Additionally, the amended rule provides that the SEC “will issue an order every five years adjusting for inflation” these thresholds as required. Lastly, the Personal Consumption Expenditures Chain-Type Price Index is designated as the index on which future adjustments are to be made.
Value of primary residence excluded from determining net worth.
The net worth test contained in the definition of “qualified client” under Rule 205-3 will now exclude “the value of a person’s primary residence and the debt secured by the residence, up to the fair market value of the residence, from the calculation of a person’s net worth.” The SEC adopted this change, because it believes that the value of a person’s residence is ultimately of little relevance in judging the person’s “financial experience and ability to bear the risks of performance fee arrangements, and therefore [of] little relevance to the individual’s need for the Act’s protections from performance fee arrangements.”

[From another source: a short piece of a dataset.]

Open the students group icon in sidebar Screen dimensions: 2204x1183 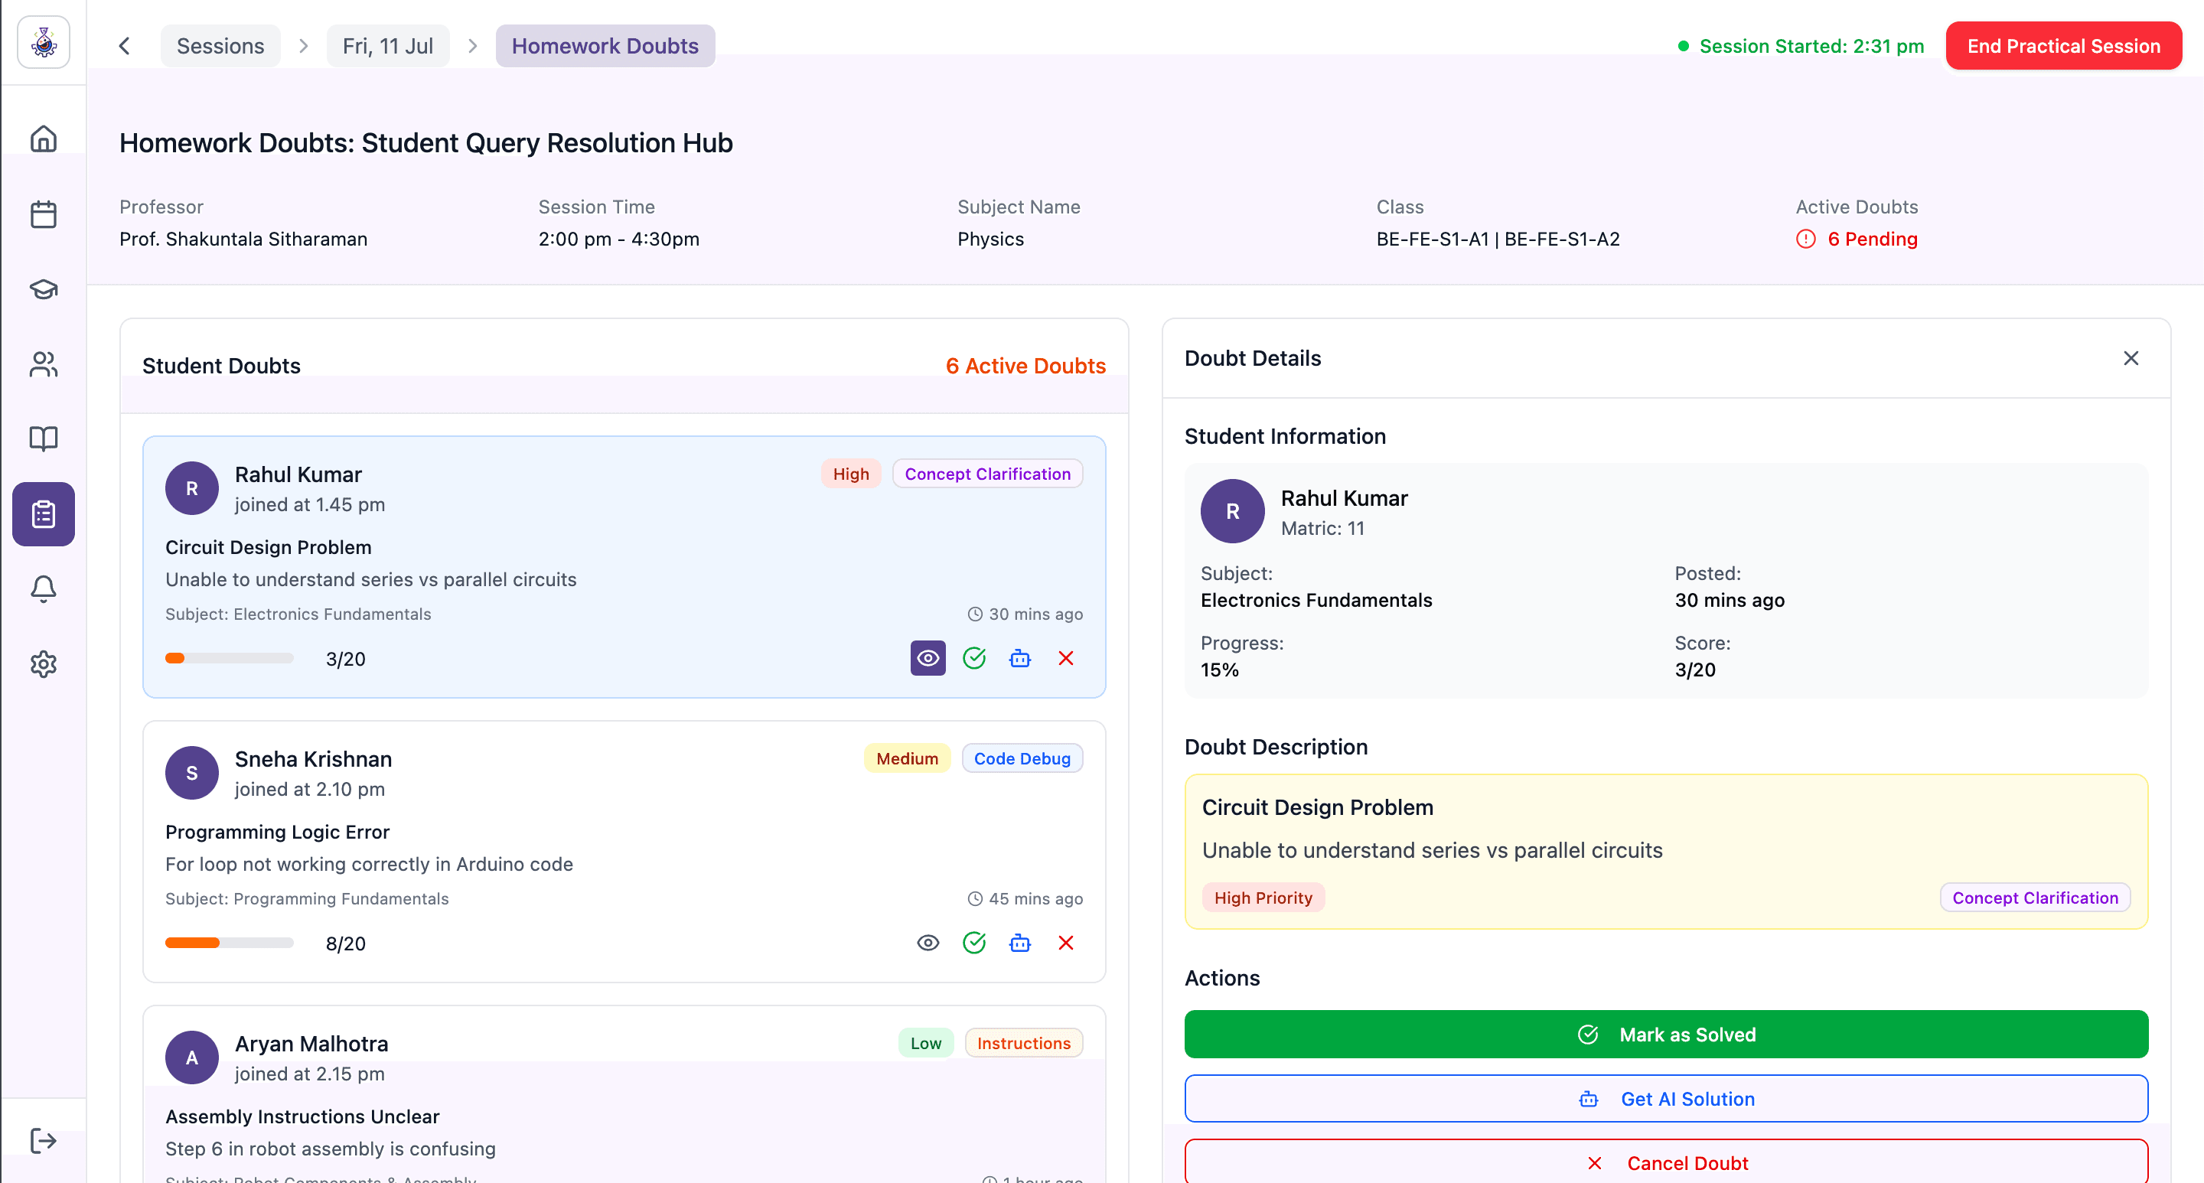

The amendment will also require that any “increase in the amount of debt secured by the primary residence” be included as a liability if such increases occurred within 60 days leading up to entry into the advisory contract, even if the primary residence’s estimated value “exceeds the aggregate amount of debt secured” by the residence. Therefore, investors will have to identify any increase in mortgage debt during the 60-day period and “count that debt as a liability in calculating net worth.”
Designed to “minimize the disruption of existing contractual relationships” that met the rule’s requirements at the time that the parties entered into them, the amendments include two transition provisions which allow parties to continue operation under existing contracts even if those contracts would not be permissible under the amended rule.
Under amended Rule 205-3(c)(1), a registered investment adviser who “entered into a contract and satisfied the conditions of the rule which were in effect when the contract was entered into,” will be “considered to satisfy” the rule’s conditions; however, if a person or company not previously a party to the contract then becomes a party, the conditions of the rule in effect at the time it becomes a party will apply to that person or company.
Under amended Rule 205-3(c)(2), if “a registered investment adviser previously was not required to register with the [SEC] pursuant to §203 of the Act and did not register,” then §205(a)(1) of the Act “will not apply to the contractual arrangements into which the registered adviser entered when it was not registered with the [SEC].”
Although the dollar amount threshold changes became effective September 19, 2011, the amendments adopted on February 15, 2012, codify those changes. The net worth calculation amendment goes into effect on May 22, 2012. Moreover, advisers may rely on the amended grandfather provisions ahead of their effective date of May 22, 2012.
Fund Manager Action Items
Fund managers should:
1. Amend their subscription applications and investor questionnaires to reflect the law changes.
2. Change their due diligence and compliance procedures to confirm compliance with the rule.